La Petite Pièce en haut de l’escalier : Chambre d’écho

Avec La Petite Pièce en haut de l’escalier, Carole Fréchette fait une bien décevante entrée au répertoire du TNM.

Décevante, parce que du texte rempli de possibilités de Carole Fréchette, la metteure en scène Lorraine Pintal n’a pu extraire qu’un spectacle cruellement banal. Imaginez. Une femme qui vient de se marier emménage dans la maison de son nouvel époux: 28 pièces dont elle peut jouir à son gré. L’opulence, la vraie. Seulement, Grâce n’a qu’une seule envie: pénétrer La Petite Pièce en haut de l’escalier, la seule dont Henri lui interdit formellement l’accès. Derrière cette porte, il y a… toutes les horreurs du monde, tout ce que votre inconscient pourra y placer de plus horrible.

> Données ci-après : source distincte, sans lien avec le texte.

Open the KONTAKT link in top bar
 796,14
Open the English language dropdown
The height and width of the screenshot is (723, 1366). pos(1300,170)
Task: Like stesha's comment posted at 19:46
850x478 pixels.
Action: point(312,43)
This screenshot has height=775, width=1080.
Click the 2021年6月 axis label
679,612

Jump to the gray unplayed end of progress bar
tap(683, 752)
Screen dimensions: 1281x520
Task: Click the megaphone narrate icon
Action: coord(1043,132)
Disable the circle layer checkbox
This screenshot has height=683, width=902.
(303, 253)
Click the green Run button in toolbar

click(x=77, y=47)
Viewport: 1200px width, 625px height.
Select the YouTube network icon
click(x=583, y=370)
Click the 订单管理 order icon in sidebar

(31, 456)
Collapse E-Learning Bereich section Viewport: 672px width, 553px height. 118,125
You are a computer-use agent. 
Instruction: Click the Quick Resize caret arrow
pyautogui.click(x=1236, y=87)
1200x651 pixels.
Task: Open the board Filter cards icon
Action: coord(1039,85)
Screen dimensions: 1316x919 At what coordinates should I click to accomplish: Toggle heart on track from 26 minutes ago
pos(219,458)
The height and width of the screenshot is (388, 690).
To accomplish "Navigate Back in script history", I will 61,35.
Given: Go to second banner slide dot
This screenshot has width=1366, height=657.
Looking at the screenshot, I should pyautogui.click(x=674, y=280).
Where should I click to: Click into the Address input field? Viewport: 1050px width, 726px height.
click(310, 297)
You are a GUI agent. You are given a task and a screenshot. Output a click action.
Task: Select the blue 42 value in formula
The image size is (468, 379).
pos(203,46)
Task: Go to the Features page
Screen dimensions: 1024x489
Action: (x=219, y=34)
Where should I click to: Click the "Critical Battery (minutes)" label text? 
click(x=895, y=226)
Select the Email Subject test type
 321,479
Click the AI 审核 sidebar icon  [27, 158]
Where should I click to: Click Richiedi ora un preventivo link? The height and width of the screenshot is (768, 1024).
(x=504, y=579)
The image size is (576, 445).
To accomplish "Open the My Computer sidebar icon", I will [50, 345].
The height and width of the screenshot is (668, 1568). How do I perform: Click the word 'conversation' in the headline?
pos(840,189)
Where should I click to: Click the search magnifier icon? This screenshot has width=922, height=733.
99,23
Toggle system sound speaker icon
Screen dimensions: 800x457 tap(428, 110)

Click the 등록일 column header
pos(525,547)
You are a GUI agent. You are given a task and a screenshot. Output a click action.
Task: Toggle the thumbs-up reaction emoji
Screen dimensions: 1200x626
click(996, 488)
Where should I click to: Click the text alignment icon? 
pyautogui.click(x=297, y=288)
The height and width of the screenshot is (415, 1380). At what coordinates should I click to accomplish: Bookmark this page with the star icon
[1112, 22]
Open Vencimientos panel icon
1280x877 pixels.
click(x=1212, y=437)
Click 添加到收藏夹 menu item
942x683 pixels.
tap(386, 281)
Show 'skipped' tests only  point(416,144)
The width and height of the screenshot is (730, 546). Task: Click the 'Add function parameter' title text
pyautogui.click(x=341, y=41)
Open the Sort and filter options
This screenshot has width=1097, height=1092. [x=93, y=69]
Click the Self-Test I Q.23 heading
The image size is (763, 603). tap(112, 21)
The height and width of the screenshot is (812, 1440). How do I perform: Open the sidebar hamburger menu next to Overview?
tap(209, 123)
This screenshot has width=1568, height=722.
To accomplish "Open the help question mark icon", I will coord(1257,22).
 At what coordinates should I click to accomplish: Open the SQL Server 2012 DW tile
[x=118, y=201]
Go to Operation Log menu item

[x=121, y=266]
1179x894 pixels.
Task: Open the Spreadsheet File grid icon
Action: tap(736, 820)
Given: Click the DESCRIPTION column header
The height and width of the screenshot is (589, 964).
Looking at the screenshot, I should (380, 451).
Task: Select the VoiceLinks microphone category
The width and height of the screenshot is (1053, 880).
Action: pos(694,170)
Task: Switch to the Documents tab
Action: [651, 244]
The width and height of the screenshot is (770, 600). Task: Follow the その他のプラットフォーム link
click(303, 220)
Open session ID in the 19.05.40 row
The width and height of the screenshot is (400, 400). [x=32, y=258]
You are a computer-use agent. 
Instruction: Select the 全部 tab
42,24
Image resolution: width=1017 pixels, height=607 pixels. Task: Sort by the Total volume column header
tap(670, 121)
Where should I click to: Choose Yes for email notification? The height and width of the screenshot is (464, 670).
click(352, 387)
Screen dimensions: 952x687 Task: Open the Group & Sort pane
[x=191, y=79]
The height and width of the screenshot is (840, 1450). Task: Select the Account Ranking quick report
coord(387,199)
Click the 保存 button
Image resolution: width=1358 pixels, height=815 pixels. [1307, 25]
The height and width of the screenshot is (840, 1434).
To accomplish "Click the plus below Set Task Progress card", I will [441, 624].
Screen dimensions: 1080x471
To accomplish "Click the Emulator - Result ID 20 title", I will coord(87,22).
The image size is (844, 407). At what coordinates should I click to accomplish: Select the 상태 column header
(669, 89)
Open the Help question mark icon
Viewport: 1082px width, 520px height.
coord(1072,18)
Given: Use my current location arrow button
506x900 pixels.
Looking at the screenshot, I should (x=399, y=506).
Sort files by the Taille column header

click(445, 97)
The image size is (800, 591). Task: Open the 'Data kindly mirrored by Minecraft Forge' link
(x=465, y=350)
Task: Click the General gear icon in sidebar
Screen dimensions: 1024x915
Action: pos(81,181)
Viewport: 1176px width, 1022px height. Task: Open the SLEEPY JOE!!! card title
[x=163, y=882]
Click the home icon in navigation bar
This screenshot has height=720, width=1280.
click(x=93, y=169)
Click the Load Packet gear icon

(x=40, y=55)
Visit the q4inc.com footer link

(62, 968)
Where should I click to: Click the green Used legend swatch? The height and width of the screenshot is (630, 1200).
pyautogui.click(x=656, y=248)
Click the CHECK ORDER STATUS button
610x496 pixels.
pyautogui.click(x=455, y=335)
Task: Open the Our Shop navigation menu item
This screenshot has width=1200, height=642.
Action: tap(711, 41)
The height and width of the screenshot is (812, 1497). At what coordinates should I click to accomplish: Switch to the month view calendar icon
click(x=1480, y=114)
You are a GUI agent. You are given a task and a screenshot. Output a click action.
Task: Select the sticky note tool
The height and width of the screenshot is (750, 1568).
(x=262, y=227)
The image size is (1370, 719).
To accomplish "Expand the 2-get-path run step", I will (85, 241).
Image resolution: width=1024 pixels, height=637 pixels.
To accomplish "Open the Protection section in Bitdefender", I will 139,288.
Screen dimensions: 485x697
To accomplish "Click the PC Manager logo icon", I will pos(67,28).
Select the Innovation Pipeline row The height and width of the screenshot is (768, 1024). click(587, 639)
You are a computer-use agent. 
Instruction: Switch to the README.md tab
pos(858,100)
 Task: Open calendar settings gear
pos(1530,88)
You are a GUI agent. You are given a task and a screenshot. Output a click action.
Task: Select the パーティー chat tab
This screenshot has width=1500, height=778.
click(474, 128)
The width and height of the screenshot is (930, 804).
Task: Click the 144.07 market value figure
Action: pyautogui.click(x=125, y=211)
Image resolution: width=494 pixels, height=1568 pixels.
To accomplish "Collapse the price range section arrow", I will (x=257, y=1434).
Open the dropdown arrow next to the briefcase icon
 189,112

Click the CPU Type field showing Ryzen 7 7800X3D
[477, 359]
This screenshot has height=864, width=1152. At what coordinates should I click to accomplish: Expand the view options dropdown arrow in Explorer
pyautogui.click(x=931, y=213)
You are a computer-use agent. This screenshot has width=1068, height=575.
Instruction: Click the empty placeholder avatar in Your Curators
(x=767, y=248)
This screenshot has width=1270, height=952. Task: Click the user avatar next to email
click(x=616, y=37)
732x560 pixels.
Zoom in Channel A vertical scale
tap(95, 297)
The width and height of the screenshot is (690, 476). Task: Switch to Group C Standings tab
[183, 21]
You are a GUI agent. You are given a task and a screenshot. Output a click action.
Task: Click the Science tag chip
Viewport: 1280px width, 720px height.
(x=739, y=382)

Imaginez.

Mais c’est précisément là où le bât blesse. L’imagination n’est pas au rendez-vous. Quand la fameuse porte s’ouvre sur la scène du TNM, il n’y a rien de terrible, rien d’angoissant, rien en tout cas qui ne soit digne d’ébranler Grâce à ce point. Sur l’immense plateau presque vide, la jeune femme est en état d’alerte. Autour d’elle, émergeant de trappes, sa mère Jocelyne (caricaturale Louise Turcot), sa soeur Anne (touchante Julie Perreault), son mari Henri (monolithique Henri Chassé) et Jenny, la bonne (correcte Tania Kontoyanni), font des apparitions pour le moins culpabilisantes. Qu’est-ce qui empêche Grâce la choyée d’être heureuse? Qu’est-ce qui la ronge? Chaque nuit depuis l’enfance, avant de sombrer dans le sommeil, elle pleure toutes les larmes de son corps. Pour cette princesse qu’on a condamnée au bonheur, pousser la porte de la chambre close, c’est précisément affronter ses démons, aller à la rencontre de ce qui la dévore depuis tout ce temps. Isabelle Blais endosse cette douloureuse quête avec toute la conviction qu’on lui connaît. Le défi est grand puisque la pièce entière repose pour ainsi dire sur ses épaules. Ce qui n’aurait pas dû être le cas! La mise en scène aurait dû refléter davantage cette descente aux enfers, en faire plus pour nous entraîner dans les recoins les plus noirs de cette âme torturée. Après tout, nous sommes ici en pleine psychanalyse des contes de fées, un territoire exceptionnellement fertile.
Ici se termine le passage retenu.